*What you are asked to do*: Two lines in the data below mark the range: the one with "Ablehnen (1122, 1130)" and the one with "flows (888, 26)". Return both, along with every line between them, exactly.

*Material supplied*:
Content starts
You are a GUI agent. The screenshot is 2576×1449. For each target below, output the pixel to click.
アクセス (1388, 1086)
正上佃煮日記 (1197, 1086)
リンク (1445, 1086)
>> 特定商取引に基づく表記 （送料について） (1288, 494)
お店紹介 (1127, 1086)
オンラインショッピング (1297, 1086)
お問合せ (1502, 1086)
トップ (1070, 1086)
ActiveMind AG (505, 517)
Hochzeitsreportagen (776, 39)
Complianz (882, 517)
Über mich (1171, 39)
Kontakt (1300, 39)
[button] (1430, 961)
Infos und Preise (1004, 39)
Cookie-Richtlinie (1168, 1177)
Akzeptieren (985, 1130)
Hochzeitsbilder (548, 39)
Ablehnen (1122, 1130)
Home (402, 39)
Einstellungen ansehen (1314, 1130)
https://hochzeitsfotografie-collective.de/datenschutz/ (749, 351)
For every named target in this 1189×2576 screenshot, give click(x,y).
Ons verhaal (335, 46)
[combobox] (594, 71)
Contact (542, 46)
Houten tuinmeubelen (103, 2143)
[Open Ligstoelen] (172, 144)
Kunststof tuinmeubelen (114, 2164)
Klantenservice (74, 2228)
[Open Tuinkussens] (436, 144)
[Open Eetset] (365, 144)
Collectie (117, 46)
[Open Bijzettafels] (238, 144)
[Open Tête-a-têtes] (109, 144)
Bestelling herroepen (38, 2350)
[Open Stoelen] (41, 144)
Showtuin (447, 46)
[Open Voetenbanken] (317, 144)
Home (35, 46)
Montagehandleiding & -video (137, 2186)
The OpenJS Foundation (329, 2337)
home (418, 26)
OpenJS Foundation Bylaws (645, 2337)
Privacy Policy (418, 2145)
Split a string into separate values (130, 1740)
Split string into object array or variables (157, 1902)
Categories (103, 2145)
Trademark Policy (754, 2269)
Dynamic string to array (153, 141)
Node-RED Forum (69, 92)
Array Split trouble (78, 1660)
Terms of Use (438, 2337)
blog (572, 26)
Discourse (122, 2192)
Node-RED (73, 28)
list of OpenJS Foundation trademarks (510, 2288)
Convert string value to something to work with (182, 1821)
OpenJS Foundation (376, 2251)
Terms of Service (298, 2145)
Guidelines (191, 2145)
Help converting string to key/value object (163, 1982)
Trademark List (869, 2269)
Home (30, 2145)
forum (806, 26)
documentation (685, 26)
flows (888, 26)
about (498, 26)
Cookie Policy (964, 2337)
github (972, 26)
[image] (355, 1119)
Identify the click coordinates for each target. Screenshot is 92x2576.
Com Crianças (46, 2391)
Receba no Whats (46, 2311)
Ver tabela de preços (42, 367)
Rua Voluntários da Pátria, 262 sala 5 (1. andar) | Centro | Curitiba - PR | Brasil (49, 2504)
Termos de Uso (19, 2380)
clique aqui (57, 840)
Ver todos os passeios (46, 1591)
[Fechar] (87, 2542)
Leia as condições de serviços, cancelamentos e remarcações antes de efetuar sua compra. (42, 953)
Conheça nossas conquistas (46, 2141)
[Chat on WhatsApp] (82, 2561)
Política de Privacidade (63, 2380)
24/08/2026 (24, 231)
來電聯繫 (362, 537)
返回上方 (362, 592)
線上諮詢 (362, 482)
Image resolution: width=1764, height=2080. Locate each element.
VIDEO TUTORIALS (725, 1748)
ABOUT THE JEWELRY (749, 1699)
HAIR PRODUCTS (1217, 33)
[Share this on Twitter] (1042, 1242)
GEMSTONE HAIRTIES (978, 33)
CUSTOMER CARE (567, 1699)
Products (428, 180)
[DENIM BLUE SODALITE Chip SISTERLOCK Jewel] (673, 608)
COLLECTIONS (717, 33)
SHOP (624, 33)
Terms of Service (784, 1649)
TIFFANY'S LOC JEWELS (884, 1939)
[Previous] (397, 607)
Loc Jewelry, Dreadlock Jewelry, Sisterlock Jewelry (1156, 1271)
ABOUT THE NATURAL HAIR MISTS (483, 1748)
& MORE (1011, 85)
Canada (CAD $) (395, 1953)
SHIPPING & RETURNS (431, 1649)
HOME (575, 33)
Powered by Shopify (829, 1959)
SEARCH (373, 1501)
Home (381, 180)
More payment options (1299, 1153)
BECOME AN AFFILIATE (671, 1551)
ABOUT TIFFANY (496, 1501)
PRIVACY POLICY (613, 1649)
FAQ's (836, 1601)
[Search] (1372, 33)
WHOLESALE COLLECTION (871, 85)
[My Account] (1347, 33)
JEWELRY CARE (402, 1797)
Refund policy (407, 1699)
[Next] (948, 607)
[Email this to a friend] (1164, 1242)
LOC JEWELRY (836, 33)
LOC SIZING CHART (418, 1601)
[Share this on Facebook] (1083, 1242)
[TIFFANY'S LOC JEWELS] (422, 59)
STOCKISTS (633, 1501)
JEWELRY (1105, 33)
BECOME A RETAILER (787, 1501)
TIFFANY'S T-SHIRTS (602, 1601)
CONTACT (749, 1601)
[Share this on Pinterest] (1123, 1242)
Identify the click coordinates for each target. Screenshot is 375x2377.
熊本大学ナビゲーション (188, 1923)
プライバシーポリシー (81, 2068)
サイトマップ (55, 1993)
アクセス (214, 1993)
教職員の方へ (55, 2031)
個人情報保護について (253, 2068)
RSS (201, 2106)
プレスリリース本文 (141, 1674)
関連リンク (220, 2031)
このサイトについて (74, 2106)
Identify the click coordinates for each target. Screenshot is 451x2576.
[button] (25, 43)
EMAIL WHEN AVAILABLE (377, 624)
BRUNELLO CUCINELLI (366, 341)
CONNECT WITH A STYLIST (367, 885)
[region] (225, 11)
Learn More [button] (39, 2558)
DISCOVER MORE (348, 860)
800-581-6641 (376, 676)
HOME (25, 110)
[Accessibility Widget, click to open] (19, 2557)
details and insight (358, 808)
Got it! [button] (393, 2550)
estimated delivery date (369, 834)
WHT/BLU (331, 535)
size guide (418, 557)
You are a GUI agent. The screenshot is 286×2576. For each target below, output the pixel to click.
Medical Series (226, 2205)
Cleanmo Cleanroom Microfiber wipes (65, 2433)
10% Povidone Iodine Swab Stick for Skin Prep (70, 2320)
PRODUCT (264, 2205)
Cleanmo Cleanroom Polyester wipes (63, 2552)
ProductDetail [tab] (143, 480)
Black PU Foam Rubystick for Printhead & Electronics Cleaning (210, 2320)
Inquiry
Content ends
*Result for this task*:
Ablehnen (1122, 1130)
Home (402, 39)
Einstellungen ansehen (1314, 1130)
https://hochzeitsfotografie-collective.de/datenschutz/ (749, 351)
For every named target in this 1189×2576 screenshot, give click(x,y).
Ons verhaal (335, 46)
[combobox] (594, 71)
Contact (542, 46)
Houten tuinmeubelen (103, 2143)
[Open Ligstoelen] (172, 144)
Kunststof tuinmeubelen (114, 2164)
Klantenservice (74, 2228)
[Open Tuinkussens] (436, 144)
[Open Eetset] (365, 144)
Collectie (117, 46)
[Open Bijzettafels] (238, 144)
[Open Tête-a-têtes] (109, 144)
Bestelling herroepen (38, 2350)
[Open Stoelen] (41, 144)
Showtuin (447, 46)
[Open Voetenbanken] (317, 144)
Home (35, 46)
Montagehandleiding & -video (137, 2186)
The OpenJS Foundation (329, 2337)
home (418, 26)
OpenJS Foundation Bylaws (645, 2337)
Privacy Policy (418, 2145)
Split a string into separate values (130, 1740)
Split string into object array or variables (157, 1902)
Categories (103, 2145)
Trademark Policy (754, 2269)
Dynamic string to array (153, 141)
Node-RED Forum (69, 92)
Array Split trouble (78, 1660)
Terms of Use (438, 2337)
blog (572, 26)
Discourse (122, 2192)
Node-RED (73, 28)
list of OpenJS Foundation trademarks (510, 2288)
Convert string value to something to work with (182, 1821)
OpenJS Foundation (376, 2251)
Terms of Service (298, 2145)
Guidelines (191, 2145)
Help converting string to key/value object (163, 1982)
Trademark List (869, 2269)
Home (30, 2145)
forum (806, 26)
documentation (685, 26)
flows (888, 26)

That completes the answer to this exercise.